Sur la question des réfugiés, Jean-Claude Juncker s’est aussi livré à un plaidoyer pour plus d’humanité et de générosité. Alors que les Etats membres ont manifesté de grands désaccords sur la question ces dernières semaines, il pense que "si 80 000 Tunisiens ou Libyens viennent en Europe, cela ne représente aucun problème (…) pour un continent qui compte 500 millions d’habitants. L’Italie peut très bien maîtriser une telle situation". Mais il ajoute : "En disant cela, je ne pense pas que l’Italie devrait s’occuper toute seule du problème. Nous sommes prêts à l’aider".
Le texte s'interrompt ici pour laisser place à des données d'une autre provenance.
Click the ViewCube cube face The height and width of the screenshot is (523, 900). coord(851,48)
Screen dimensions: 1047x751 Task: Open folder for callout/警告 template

Et le Luxembourg dans ce contexte? "Si des personnes sont persécutées à cause de la couleur de leur peau, de leurs opinions ou de leur religion, elles sont les bienvenues au Luxembourg. Et malgré les discours, les Luxembourgeois sont prêts à accueillir ces personnes. Je ne voudrais pas que des personnes perdent la vie parce qu’il n’y a pas eu de place pour elles au Luxembourg". Bref, pour les personnes dont la demande d’asile politique est justifiée, il y a de la place, mais par pour celles dont la demande ne l’est pas.
La mise en cause de la libre circulation des personnes, autrement dit de l’acquis de Schengen ? Cela "le met dans une colère sans limites". Jean-Claude Juncker est "tout à fait prêt à ce que les règles de Schengen soient revues". Mais il "se défend contre la mise en cause de la seule chose qui rend l’Europe sympathique aux yeux des gens – les frontières ouvertes – et ce pour se plier devant à une atmosphère populiste qui prédomine pour le moment".
Et l’adhésion de la Croatie ? Pour le Premier ministre, qui rappelle les flots de réfugiés kosovars de 1999, qui étaient plus nombreux au Luxembourg qu’en France, l’élargissement vers la Croatie est une contribution à la pacification de la région des Balkans occidentaux, dont les problèmes ont de toute manière des répercussions sur les pays de l’UE. Et il précise : "En ce qui concerne la Croatie, je dois souligner que je ne suis pas partisan d’un élargissement irréfléchi. Mais je suis de ceux qui aiment cette jolie histoire qui dit que la géographie et l’histoire européenne doivent se donner la main, mais sans écraser personne". Tout en disant cela, Jean-Claude Juncker se rend compte que "les gens en Europe de l’Ouest sont fatigués de l’élargissement".Mais, donne-t-il à penser, "ils devraient se demander si le continent serait plus agréable à habiter si nous avions renoncé à l’élargissement". Une opinion qu’il ne partage pas.